++++ Supplied passage ++++
Unfinished Business

Revisiting Welfare Reform

What ever happened to welfare reform? Our nation’s financial assistance to low-income (and usually single-parent) families was a hot-button issue in the 1990s, but since then it seems to have vanished from our collective radar. In the debates among presidential candidates of both parties, welfare reform has been obscured by other issues. Until the recent economic downturn, post-9/11 concerns about security, terrorism, immigration, Iraq, and now Iran made it hard to pay adequate attention to domestic policy in general, and social-welfare policy in particular. Yet for the millions of Americans—most of them children—whose lives are directly affected by even the slightest change in federal welfare regulations, the future of the welfare system is an important matter. While the positions staked out on this issue by candidates and their parties may appear as mere afterthoughts in this campaign season, it is a mistake for voters to think of welfare as a minor issue—or to imagine that welfare reform is finished business. Grinding poverty persists in our country, even if many of us fail to notice it.

Temporary Assistance for Needy Families (TANF) is our nation’s major cash-assistance program for low-income families, having replaced Aid to Families with Dependent Children (AFDC) in 1996. TANF is small potatoes by most budgetary measures. Its $16.5 billion annual budget is tiny compared to our annual expenditures on the military ($16.5 billion would fund the Iraq occupation for a few weeks). TANF was designed to save federal money, and no one can deny that it has.

But the reformed program was also supposed to be good for the poor: it would be, we were told, both more efficient and more effective. Of course, the only way to verify its effectiveness is to study its results, but so far the federal government hasn’t shown much interest in the results. Until it does, the welfare reform of the ’90s will remain seriously incomplete. The Personal Responsibility and Work Opportunity Reconciliation Act, which was passed by Newt Gingrich’s Republican-controlled Congress and signed into law by Bill Clinton in the summer of 1996, called for a thorough review and reauthorization after six years. Almost twelve years later, there has still been no real review and the program has been temporarily extended rather than reauthorized. Since politicians were convinced that the welfare problem had been solved, there seemed no need to make sure that it had been.

The period of 1996–2002 witnessed so many simultaneous innovations in federal welfare policy that even ardent supporters of reform acknowledged the need for a thorough review of its effects. Insofar as these have been measured, they defy even the most informed predictions. Nobody could have known in advance how the different features of the sweeping overhaul would interact with each other and with new demographic and economic trends. The reform included the block-granting to states of what had previously been a matching-grant entitlement, time limits on benefits, work requirements, and a reduction in federal oversight of local welfare administration. States also enjoyed new freedom to impose behavioral rules on welfare recipients. If the recipients broke these rules, they lost their eligibility. States could now adopt “family caps” and exclude teenage mothers. Such policies encourage abortion and impose hardships on particular groups of applicants and recipients. This is one reason the U.S. Catholic bishops have consistently expressed serious reservations about the welfare reforms of the ’90s.
++++ Supplied material ++++
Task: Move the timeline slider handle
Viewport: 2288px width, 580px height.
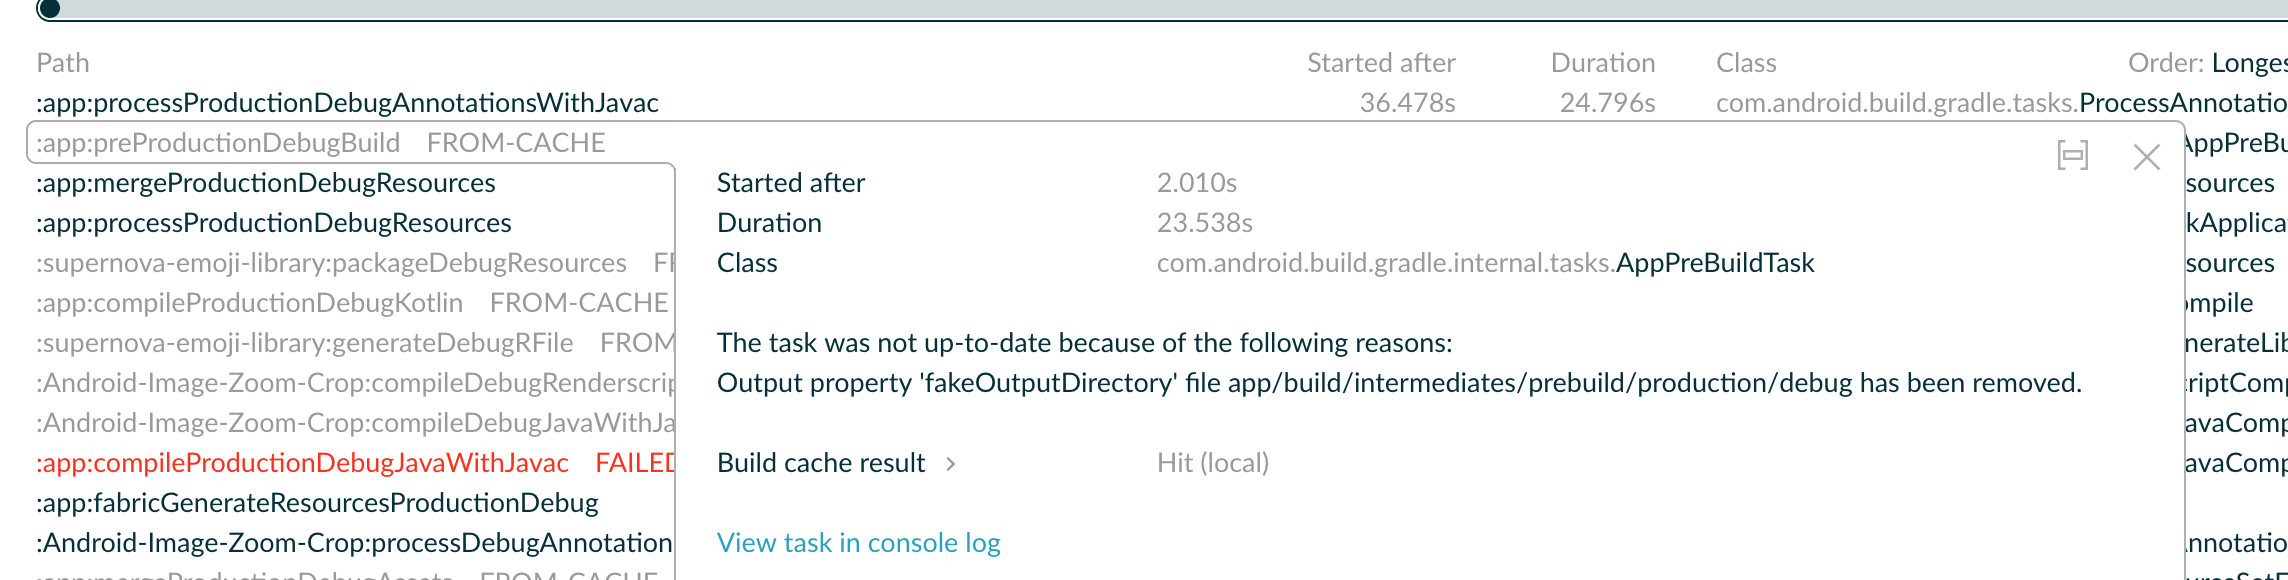Action: (48, 10)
++++
> [Written tasks]
(A) Answer these from the welfare reform essay:
(i) Which program did TANF replace, and in what year?
(ii) What is TANF's annual budget?
(iii) After how many years did the Personal Responsibility and Work Opportunity Reconciliation Act call for a review and reauthorization?
(B) List every post-9/11 concern that the welfare reform essay says made it hard to pay adequate attention to domestic policy.
(C) Extend the welfare reform essay onward from its final paragraph.

> [Answers per task]
(A)
(i) Aid to Families with Dependent Children (AFDC), in 1996.
(ii) $16.5 billion.
(iii) Six years.

(B) Security, terrorism, immigration, Iraq, Iran

(C)
After many months of contentious debate, frustrated opponents and triumphant supporters of the 1996 law agreed on little except this: Over time, the law would surely require adjustments, corrections, fine-tuning, and revisions. Both Republicans and Democrats insisted that special vigilance would be required to insure that the reform stayed on track and responded to the many variables in play. Opponents of the law worried that vicissitudes of the business cycle and other unpredictable trends would do severe damage to the low-income families and communities most affected by the reform. Supporters emphasized the wisdom of using states as laboratories for policy change. The whole point of increasing state autonomy was—or was supposed to be—to test the states’ different policy responses. That way states could learn from the best practices of other states.

So the idea was to study the effects of welfare reform carefully—to make sure the reforms were working, and to compare one kind of reform with others. But that has not happened. No new resources have been devoted to measuring the effects of the 1996 law; and although President George W. Bush and congressional leaders drew up competing plans for a reauthorization package, none passed by the September 2002 target date. Years of capitol gridlock followed. Meanwhile, the TANF system was extended in its original form by a series of stopgap funding measures, usually in three-month increments. Finally, in spring 2007 all parties agreed to put off definitive congressional action on changing the welfare system until 2010. In the meantime, the policy can be altered only at the margins by executive orders.

In some ways, maintaining the status quo is a reasonably good outcome of the reauthorization battles. At the very least, this compromise prevents President Bush from winning approval for several changes he advocates, including more severe work requirements. It also blocks funding for his expensive and controversial marriage-promotion campaign. Much of the credit for resisting the worst of the Bush proposals should go to Senator Olympia Snowe (R-Me.) who was a swing vote on the Senate Finance Committee in 2003. Snowe insisted that Bush’s plan to push even more single mothers into the workforce could not be undertaken without a huge increase in federal child-care subsidies. By standing her ground on this point, which other Republicans viewed as a deal-breaker, Snowe effectively scuttled the president’s reauthorization package and prolonged the deadlock.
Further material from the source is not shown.